+++ GIVEN RECORDS +++
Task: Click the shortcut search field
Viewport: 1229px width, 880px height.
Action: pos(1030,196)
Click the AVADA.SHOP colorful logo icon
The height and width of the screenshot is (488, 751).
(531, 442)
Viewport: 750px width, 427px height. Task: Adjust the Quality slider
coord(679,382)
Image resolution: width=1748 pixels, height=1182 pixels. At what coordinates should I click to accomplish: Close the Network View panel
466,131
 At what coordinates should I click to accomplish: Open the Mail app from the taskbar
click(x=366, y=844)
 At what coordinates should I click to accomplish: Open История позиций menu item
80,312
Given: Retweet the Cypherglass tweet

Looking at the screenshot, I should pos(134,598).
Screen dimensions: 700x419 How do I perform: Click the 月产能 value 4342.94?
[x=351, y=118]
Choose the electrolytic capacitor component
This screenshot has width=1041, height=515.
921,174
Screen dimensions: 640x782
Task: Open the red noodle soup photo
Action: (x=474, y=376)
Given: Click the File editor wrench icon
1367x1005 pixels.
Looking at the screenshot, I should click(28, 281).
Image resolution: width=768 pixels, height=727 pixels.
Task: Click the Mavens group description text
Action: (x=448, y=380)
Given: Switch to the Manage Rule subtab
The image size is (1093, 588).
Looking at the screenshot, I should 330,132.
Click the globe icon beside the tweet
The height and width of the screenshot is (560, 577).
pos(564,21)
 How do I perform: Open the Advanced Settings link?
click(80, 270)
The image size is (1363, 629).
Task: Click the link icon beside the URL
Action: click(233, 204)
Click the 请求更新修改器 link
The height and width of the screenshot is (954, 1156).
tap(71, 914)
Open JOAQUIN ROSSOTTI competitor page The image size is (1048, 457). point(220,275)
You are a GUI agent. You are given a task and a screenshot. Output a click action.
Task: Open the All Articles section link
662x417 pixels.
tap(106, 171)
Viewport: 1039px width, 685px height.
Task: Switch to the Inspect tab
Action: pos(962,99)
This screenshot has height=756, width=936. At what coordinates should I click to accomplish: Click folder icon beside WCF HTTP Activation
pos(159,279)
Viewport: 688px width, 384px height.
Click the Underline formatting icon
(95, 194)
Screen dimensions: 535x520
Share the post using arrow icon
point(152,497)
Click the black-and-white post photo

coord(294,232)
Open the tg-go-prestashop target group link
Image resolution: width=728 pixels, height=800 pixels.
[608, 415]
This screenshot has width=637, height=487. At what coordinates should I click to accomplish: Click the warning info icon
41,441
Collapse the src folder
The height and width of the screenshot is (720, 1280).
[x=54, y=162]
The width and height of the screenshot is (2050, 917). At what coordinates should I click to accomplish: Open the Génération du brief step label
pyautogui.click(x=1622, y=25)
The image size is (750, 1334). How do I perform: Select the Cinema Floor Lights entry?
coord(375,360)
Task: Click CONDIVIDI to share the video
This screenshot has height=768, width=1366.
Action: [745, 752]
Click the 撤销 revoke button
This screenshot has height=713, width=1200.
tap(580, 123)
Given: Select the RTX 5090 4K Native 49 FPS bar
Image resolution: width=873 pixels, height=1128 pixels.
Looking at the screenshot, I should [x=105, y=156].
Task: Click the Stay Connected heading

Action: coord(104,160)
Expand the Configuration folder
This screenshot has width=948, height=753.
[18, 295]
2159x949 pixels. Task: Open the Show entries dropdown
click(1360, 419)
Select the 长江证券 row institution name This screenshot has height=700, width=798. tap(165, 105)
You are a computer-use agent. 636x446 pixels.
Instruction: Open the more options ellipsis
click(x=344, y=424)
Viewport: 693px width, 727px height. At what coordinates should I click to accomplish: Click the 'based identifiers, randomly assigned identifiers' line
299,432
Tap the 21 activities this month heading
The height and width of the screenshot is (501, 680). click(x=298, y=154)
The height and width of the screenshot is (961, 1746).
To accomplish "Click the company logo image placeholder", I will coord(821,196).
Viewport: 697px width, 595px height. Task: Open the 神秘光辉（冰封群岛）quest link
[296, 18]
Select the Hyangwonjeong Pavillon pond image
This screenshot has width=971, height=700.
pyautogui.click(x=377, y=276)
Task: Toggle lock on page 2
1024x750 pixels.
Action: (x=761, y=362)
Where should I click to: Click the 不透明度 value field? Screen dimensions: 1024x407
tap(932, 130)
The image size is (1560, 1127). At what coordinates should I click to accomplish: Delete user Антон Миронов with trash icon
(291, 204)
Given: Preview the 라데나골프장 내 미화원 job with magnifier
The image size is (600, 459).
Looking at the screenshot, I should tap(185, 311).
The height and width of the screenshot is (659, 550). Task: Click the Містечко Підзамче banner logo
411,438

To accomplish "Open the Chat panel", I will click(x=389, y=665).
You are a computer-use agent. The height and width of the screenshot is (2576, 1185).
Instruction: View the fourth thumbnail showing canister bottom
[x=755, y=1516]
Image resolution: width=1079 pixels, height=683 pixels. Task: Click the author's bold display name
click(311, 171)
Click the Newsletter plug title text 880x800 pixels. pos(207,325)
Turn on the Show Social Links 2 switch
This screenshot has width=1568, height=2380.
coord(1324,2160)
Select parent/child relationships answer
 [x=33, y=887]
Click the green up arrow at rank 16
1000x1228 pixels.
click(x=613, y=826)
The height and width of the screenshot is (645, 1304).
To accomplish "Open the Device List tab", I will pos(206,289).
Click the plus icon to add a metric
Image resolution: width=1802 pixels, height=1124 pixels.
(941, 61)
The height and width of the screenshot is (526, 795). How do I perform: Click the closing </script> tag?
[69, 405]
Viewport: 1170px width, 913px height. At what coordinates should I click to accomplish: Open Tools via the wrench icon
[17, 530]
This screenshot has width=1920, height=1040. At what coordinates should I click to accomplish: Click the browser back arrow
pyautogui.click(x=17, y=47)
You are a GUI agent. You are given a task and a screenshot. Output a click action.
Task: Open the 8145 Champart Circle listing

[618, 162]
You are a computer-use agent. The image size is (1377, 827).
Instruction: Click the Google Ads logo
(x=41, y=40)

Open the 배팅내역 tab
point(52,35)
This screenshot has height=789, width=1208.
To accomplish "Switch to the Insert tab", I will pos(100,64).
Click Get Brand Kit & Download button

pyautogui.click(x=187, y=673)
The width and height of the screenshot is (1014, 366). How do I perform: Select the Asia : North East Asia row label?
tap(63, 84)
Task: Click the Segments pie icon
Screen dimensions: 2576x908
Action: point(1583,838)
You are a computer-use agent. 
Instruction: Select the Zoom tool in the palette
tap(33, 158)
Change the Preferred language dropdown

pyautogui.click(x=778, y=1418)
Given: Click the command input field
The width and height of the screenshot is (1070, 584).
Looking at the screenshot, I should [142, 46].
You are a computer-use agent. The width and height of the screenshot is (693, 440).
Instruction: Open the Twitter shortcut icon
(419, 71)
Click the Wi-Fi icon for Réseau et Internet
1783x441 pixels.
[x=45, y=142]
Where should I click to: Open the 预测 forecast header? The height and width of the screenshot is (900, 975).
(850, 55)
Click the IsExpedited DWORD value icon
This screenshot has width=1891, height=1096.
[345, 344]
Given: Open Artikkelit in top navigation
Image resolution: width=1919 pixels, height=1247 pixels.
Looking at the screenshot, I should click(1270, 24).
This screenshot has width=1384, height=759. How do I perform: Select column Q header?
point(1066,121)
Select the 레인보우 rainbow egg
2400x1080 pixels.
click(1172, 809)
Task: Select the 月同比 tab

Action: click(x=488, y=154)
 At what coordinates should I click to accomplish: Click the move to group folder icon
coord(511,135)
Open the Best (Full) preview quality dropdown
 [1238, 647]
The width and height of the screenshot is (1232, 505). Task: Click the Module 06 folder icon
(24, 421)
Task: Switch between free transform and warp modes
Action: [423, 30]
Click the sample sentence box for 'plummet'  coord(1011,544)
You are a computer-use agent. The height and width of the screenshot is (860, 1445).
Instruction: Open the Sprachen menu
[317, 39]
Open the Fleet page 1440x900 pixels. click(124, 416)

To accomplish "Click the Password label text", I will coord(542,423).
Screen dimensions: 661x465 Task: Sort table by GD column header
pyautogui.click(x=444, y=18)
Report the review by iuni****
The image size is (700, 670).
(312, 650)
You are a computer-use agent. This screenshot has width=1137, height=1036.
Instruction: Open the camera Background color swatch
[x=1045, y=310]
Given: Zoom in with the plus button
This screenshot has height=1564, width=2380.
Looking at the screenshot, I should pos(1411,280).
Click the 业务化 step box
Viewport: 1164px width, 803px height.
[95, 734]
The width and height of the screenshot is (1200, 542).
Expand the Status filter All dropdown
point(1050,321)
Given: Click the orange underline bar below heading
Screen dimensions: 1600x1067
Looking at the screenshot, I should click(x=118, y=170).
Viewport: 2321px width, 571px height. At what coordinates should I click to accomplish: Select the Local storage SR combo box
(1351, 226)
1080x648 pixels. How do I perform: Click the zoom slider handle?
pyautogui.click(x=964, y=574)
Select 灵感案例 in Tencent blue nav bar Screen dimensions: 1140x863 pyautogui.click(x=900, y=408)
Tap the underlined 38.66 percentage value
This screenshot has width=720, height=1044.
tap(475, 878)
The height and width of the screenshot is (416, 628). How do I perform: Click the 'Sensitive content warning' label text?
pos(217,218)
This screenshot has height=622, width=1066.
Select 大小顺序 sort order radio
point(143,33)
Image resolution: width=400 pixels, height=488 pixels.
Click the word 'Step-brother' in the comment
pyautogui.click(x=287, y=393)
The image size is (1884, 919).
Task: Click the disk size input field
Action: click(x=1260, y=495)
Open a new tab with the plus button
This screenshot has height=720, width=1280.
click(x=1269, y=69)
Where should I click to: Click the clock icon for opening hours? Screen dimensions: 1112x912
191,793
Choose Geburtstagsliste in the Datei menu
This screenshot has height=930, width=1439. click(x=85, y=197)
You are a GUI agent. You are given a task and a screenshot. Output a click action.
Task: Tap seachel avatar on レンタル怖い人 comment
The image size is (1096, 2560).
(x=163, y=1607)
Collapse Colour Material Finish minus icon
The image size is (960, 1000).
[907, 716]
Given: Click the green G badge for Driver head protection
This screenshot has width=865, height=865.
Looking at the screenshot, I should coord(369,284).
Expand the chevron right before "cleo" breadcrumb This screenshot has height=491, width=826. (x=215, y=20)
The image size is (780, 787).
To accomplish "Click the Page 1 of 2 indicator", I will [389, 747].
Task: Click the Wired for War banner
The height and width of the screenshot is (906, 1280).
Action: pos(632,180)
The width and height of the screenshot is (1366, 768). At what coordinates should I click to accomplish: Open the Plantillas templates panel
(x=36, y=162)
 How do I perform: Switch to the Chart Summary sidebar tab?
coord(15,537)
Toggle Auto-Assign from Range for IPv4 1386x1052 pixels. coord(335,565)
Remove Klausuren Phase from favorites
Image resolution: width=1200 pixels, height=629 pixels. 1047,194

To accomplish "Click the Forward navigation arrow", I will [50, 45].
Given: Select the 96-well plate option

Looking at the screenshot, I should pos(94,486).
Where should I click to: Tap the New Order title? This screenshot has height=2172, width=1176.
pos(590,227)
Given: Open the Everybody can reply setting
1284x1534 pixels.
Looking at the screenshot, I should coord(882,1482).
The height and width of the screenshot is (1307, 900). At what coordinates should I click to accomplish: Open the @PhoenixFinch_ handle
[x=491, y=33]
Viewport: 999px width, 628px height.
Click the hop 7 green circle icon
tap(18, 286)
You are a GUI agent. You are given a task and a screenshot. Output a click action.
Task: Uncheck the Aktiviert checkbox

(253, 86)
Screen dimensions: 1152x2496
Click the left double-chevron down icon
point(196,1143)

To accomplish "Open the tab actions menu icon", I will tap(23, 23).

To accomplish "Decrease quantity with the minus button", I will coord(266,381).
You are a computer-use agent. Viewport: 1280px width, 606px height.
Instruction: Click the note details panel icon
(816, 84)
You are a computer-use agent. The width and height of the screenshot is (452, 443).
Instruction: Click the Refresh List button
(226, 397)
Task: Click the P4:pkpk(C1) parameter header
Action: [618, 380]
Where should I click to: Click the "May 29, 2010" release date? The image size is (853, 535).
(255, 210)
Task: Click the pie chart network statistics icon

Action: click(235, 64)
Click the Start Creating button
+++
HOW TO COMPLETE THIS TASK
Everything from the line containing "You are a computer-use agent. Viewport: 1280px" to the bottom of the listing is to be set down exactly; leave out all other lines.

RESULT
You are a computer-use agent. Viewport: 1280px width, 606px height.
Instruction: Click the note details panel icon
(816, 84)
You are a computer-use agent. The width and height of the screenshot is (452, 443).
Instruction: Click the Refresh List button
(226, 397)
Task: Click the P4:pkpk(C1) parameter header
Action: [618, 380]
Where should I click to: Click the "May 29, 2010" release date? The image size is (853, 535).
(255, 210)
Task: Click the pie chart network statistics icon

Action: click(235, 64)
Click the Start Creating button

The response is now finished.